所述的复性是非常复杂的结构生物学过程,且常常仅导致非常低产量的天然蛋白质。因此,复性的蛋白质产量中即使少许百分比的增加也将提供基本的改善和经济利益。
在包含体蛋白质的体外折叠中,已常观察到正确折叠和无效果的副反应如错折叠和聚集体之间的动力学竞争。聚集过程主要基于多肽链的疏水相互作用,所述的多肽链在很大程度上是未折叠或非天然的,部分地是折叠中间体。与其分子基础无关,这些聚集事件具有大于2的反应等级。随后,这些无效果的聚集反应的速率随未折叠的多肽链浓度的增加而增大。由于正确折叠事件主要由一级反应控制,所以这意味着如果变性的蛋白质浓度增加,那么聚集反应比正确折叠占优势。为此原因,体外折叠反应常常以非常低的蛋白质浓度进行。此外,物理参数如pH、离子强度、氧化还原系统和温度对于蛋白质复性必须是最适的。

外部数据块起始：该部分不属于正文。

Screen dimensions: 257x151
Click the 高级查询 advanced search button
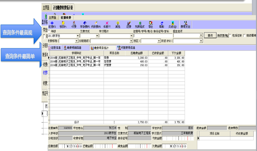click(x=222, y=35)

然而,在许多情形中,即使这些措施也未带来预期的成功率。
此外,长期以来已知以非变性浓度加入缓冲液如尿素或胍盐可对折叠效率具有积极影响。作为胍盐或尿素的替代,其他离液序列高的物质也已用于体外折叠过程中,如烷基脲或共溶剂如羧酸酰胺或烷基化的胺。
在来自大肠杆菌(E.coli)包含体的人类纤溶酶原激活物的复性情形中,已观察到体外折叠的产量可通过添加L-精氨酸而增强。进一步的研究已揭示L-精氨酸在其他蛋白质如抗体片段或免疫毒素的体外折叠中也可用于改善折叠效率。尽管精氨酸含有胍基,但它对结构的去稳定作用不如胍盐。因此,认为精氨酸可增加未折叠的多肽链或折叠中间体的溶解性,而不显著使天然蛋白质结构去稳定。增加体外这些效率的其他添加物为高度浓缩的Tris缓冲液、聚乙二醇或去污剂。也已用混合的微团(如Triton X 100和磷脂)实现了改善的折叠产量。所述的混合的微团含有可能通过与其相互作用而抑制折叠中间体聚集的极性和非极性基团。

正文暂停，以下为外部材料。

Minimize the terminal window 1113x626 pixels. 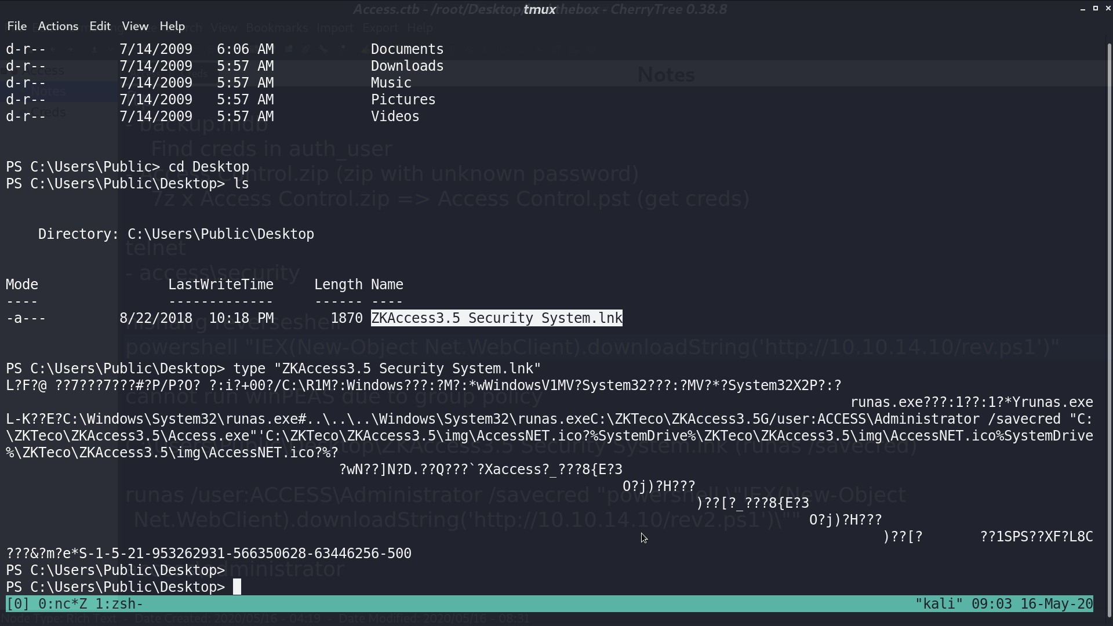coord(1083,9)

2000年5月的Amersham Pharmacia Biotech(Data File:AffinityChromatography;HiTrap Chelating 1ml和5ml;18-1134-78 AB)出版物中第1-6页描述了His6-标记的蛋白质在Ni2+-NTA柱上的复性。复性缓冲液含有20mM咪唑。所述的咪唑浓度可防止蛋白质和柱基质之间非特异性的相互作用,但不导致任何复性。相反,咪唑已知是一种变性剂。
2000年Yeh等人的“细胞色素c的等级折叠(Hierachical folding ofcytochrome c)”(Nature Struct.Biol.7,第443-445页)描述了咪唑可加速细胞色素c的折叠动力学。蛋白质的His33与其共价结合的配体的分子内相互作用可由咪唑抑制。高浓度的咪唑基本具有对蛋白质的变性作用。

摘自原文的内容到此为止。